The serious contender
As one of the largest vehicle manufacturers in the world, Chevrolet took a bit of strain after the recent recession yet the American giant was blessed with perfect timing as that coincided with the launch of their new world beater – a passenger car for markets around the globe – the Chevrolet Cruze.
Launched in South Africa around 2009, the Cruze has been sold over 3 million times in 180 countries which equates to one driving out of a showroom every hour. Cruze also clinched the number two spot on Chevy’s top seller chart, just behind their hugely popular Silverado SUV (sold in the USA).
With 4.7 million Chevrolets sold in 2014 and almost half of those outside the United States, cars like the Cruze have become a vital part of the golden bowtie’s arsenal. Aiming to maintain and increase the car’s popularity, Chevrolet has just freshened up the Cruze hatchback and sedan.
Most notable are the exterior changes like a different front grill, smaller bowtie logo, fog lights and daytime running lights in styled pods, new 16-inch alloy wheels (17 available as an option) and the sedan model’s restyled rear end with light clusters reminiscent of the Malibu or other Chevy products.
Its interior remains largely unchained but the biggest news is standard fitment of the MyLink infotainment and communication system with 7-inch touch-screen monitor in all but one model. That car, the 1.6 Sedan, also lacks other niceties and is probably aimed at the fleet or rental market.
All other Cruzes spoil their owners with adjustable multi-function steering wheel, chrome and leather trim bits, cruise control, trip computer, USB, Bluetooth, fancy trim, rear park assist, ABS brakes with EBD and BAS, ESP stability and traction control, six airbags, remote central locking, alarm and immobilizer.
Options include a climate control and park assist package, leather seats and sunroof. Chevrolet sends every Cruze into the big wide world with a full size spare wheel, a five-year/120,000km warranty and roadside assistance as well as a three-year/60,000km service plan with 15,000km or one year service intervals.
Both hatch and sedan are available with a choice of two engines, a 1.6L petrol four-cylinder (86kW, 155Nm) or 1.4L turbo-petrol four-cylinder (103kW, 200Nm). All 1.6 models use a five-speed manual gearbox, the 1.4T uses a six-speed manual gearbox while the 1.4T Sedan is also available with a six-speed automatic.
Claimed average fuel consumption for the 1.6 is 6.7L/100km, 0-100km/h takes 12.8 seconds and top speed is around 190km/h. The turbo-charged 1.4 beats that with 5.8L/100km (6.8 for auto), 0-100km/h in 9.3 seconds (10.4 for auto) and 195km/h v-max. The automatic can even reach 204km/h.
I only drove 1.4T derivatives on the recent launch and while the crunchy manual is a joy to operate, the new six-speed auto isn’t as boring as one would expect.

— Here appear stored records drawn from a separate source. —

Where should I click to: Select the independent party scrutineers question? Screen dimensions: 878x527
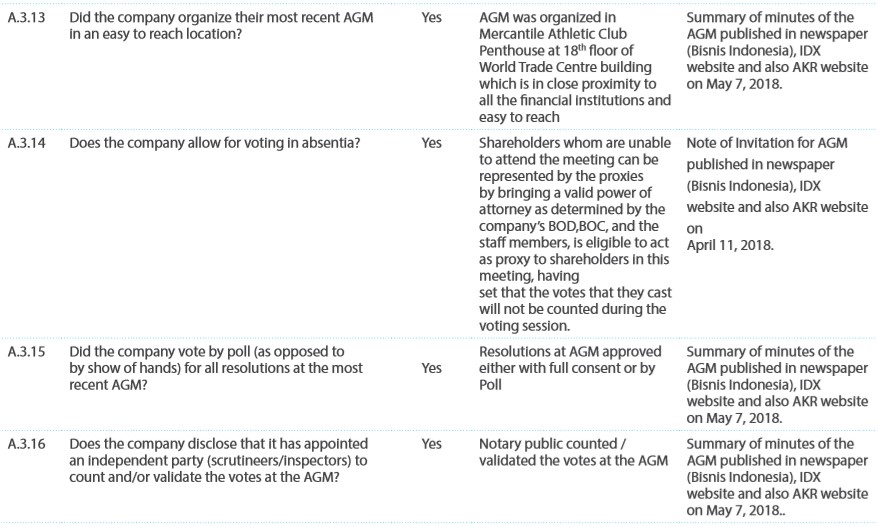218,460
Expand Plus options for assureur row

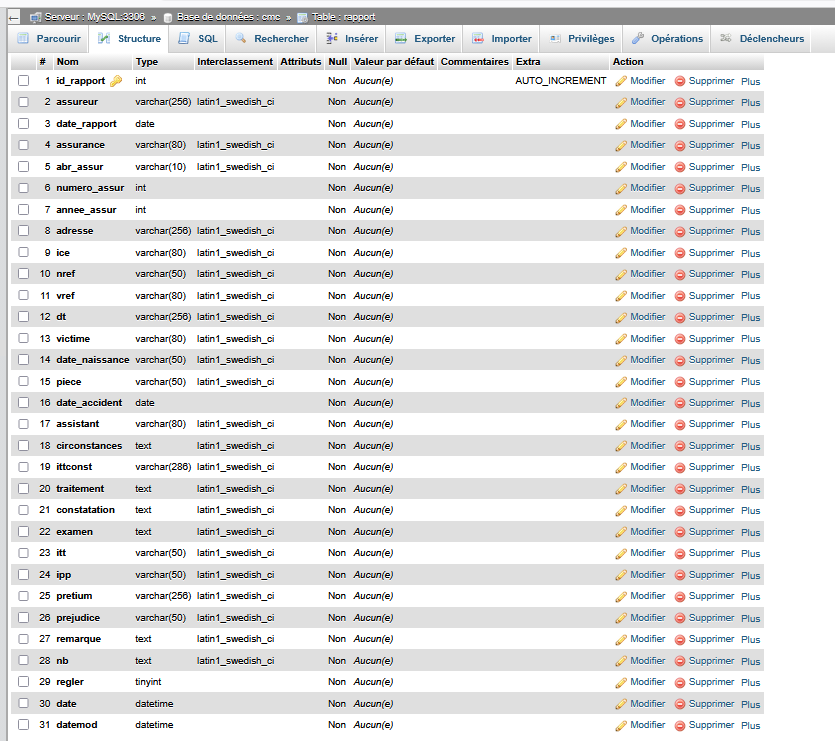750,102
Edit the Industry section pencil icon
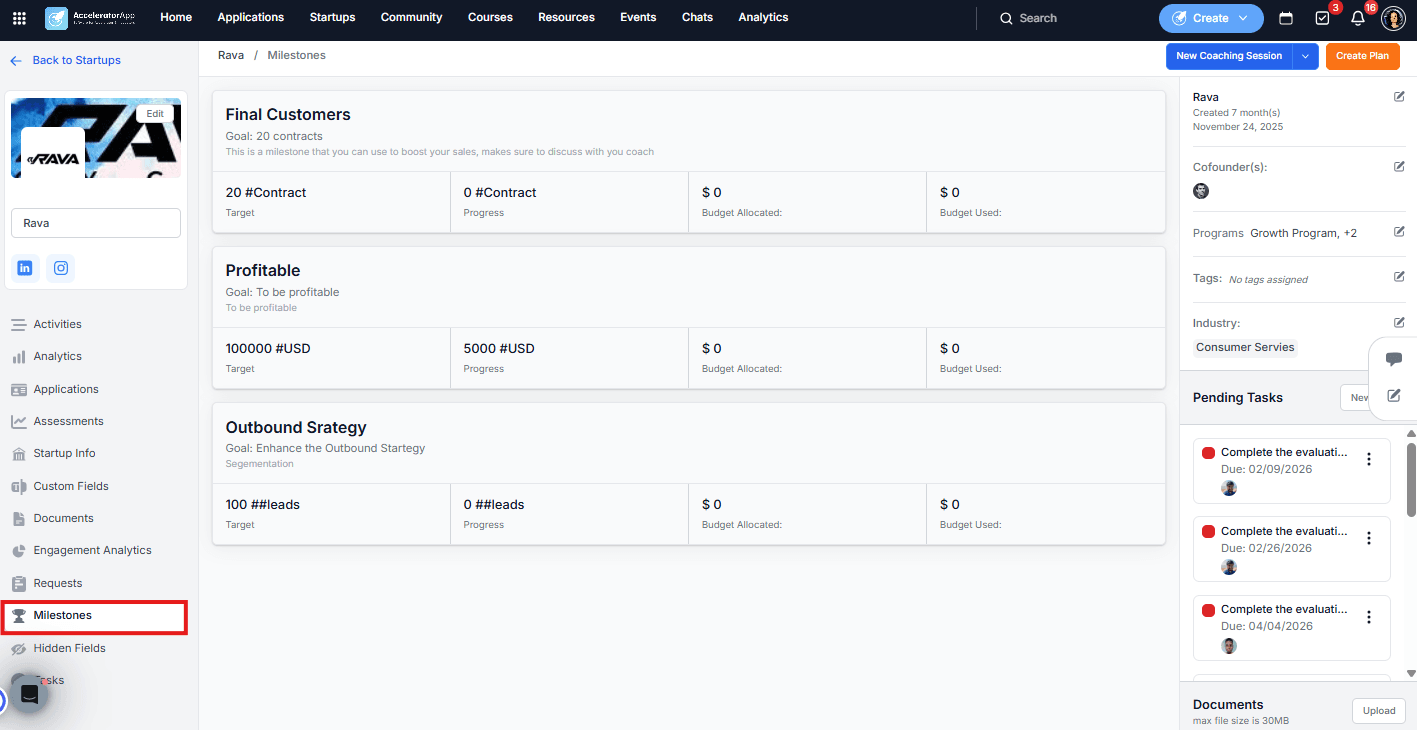The image size is (1417, 730). pos(1399,322)
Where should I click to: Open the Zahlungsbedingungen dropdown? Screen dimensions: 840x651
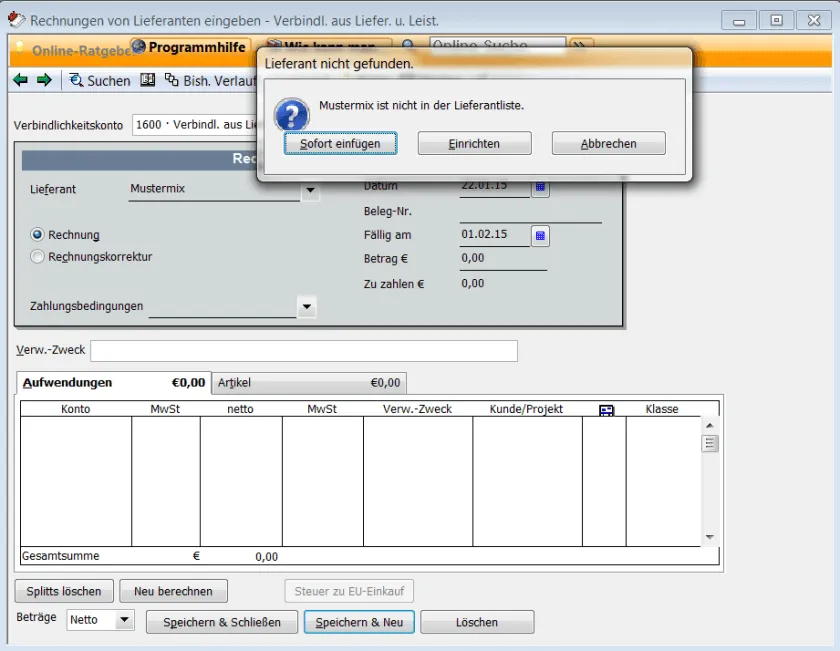[308, 307]
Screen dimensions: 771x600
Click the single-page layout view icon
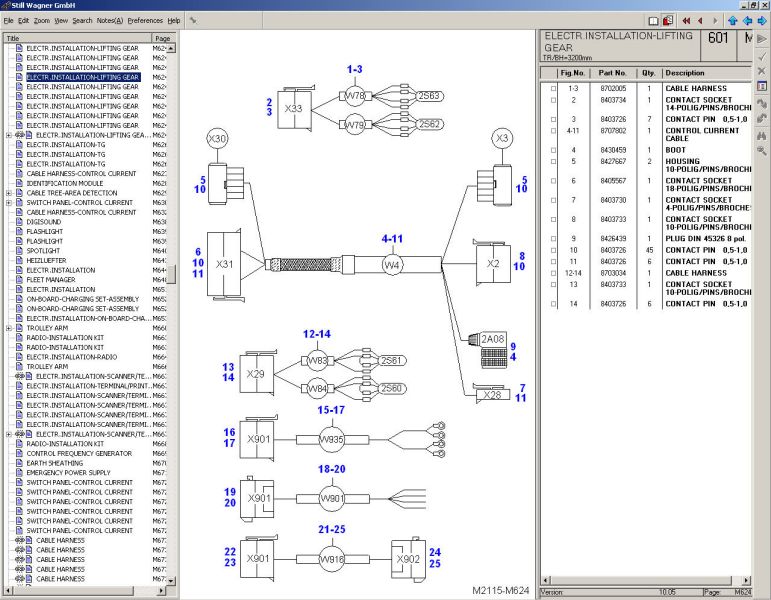pyautogui.click(x=653, y=20)
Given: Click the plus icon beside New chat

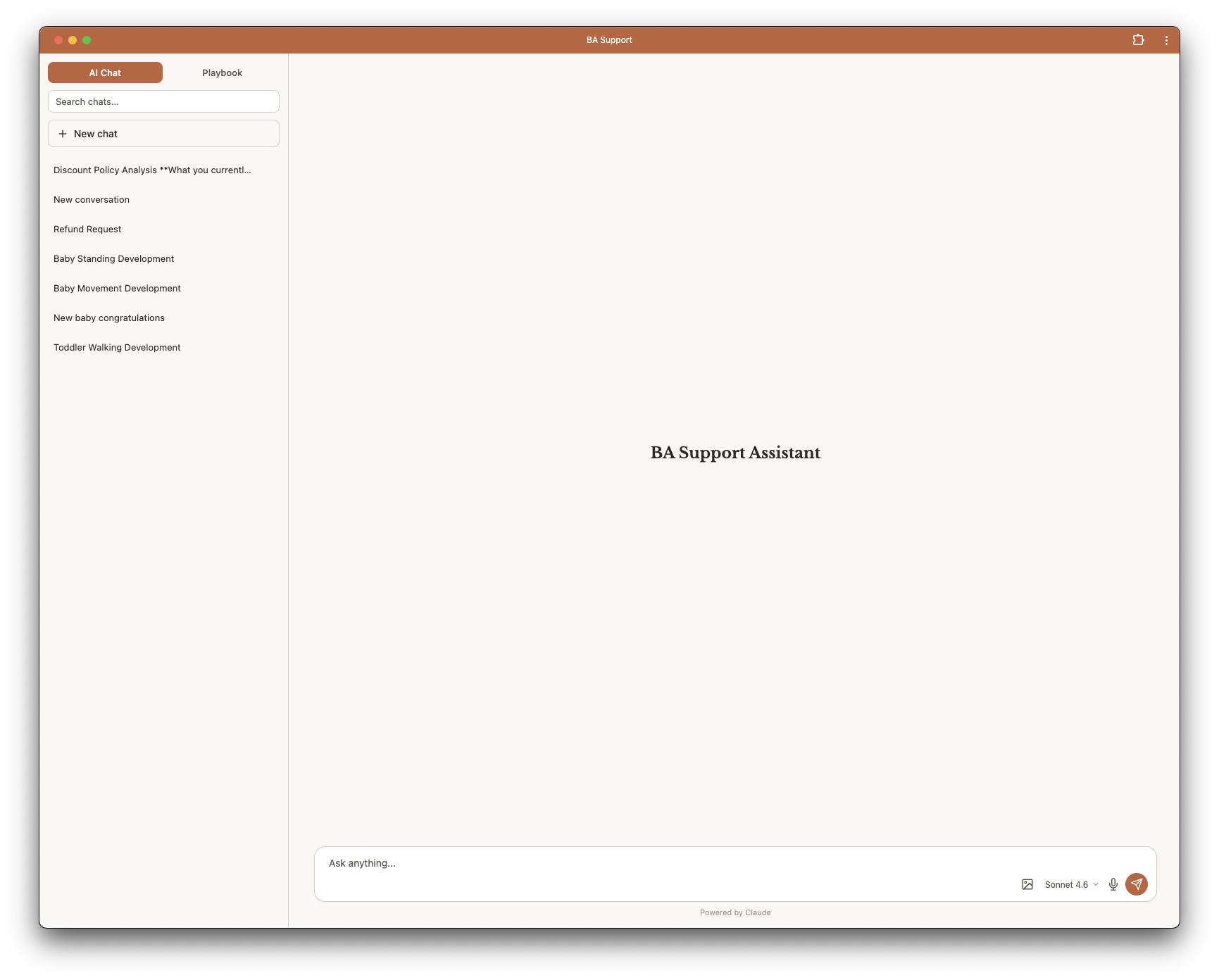Looking at the screenshot, I should coord(63,134).
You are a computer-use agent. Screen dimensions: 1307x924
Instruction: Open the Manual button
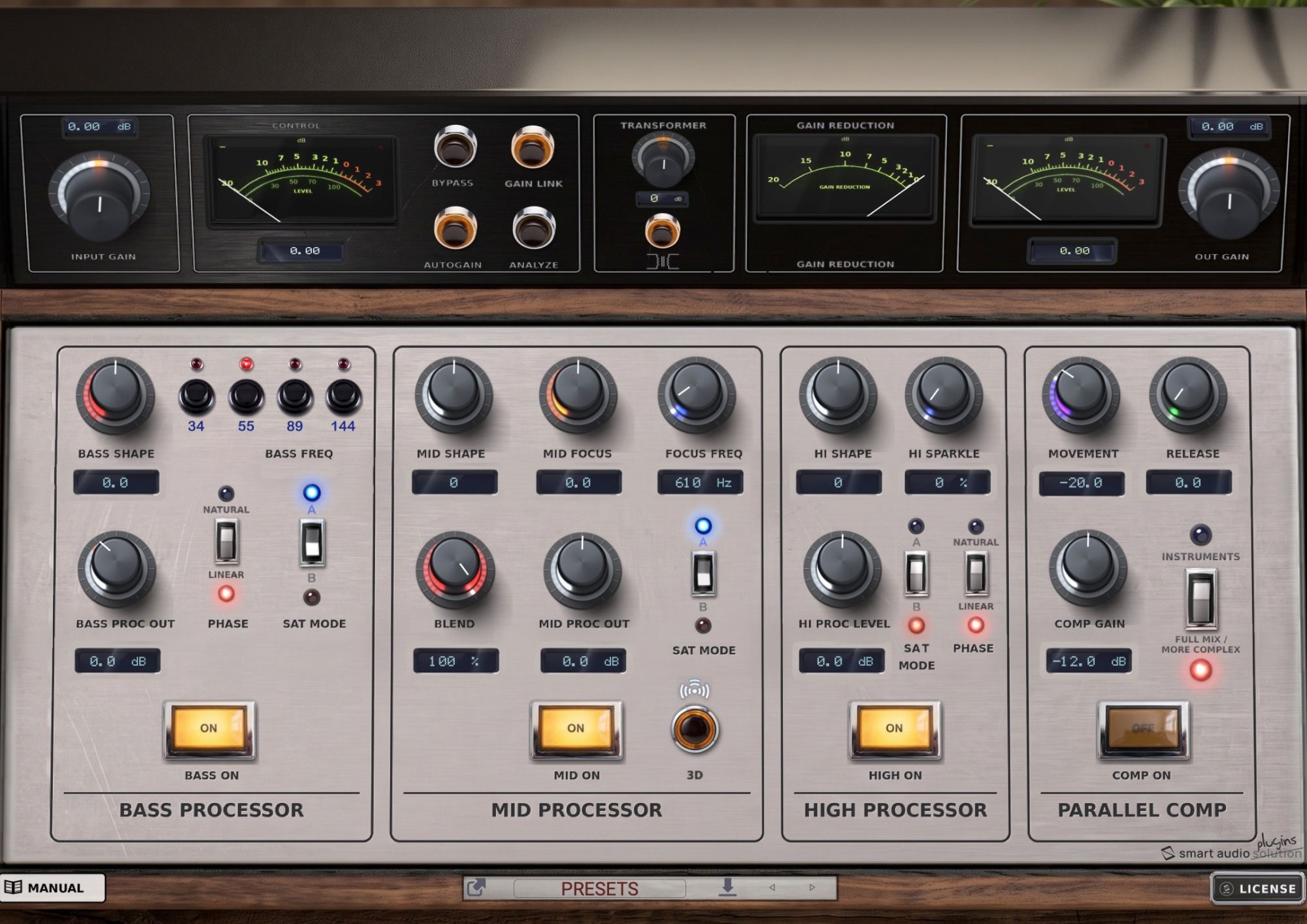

Quick and smooth in its actions, the automatic Cruze doesn’t offer shift paddles yet the nicely-stacked ratios can be selected via the gear lever’s tip function.
The next surprise was ride and handling, Cruze striking the obligatory balance between sporty grip and comfortable damping – perhaps leaning more towards the latter. All this is underlined by a light steering feel and overriding suppleness to all major driving controls. The Cruze feels refined.
Combined with its discreet looks and quality interior, the updated Cruze can almost knock on the door of this segment’s king –Volkswagen. With Chevrolet’s prices between N$230,400 (poverty-spec 1.6 sedan) and N$272,400 (1.4T Auto), anything below the more expensive Golf or Jetta has a serious contender on their hands.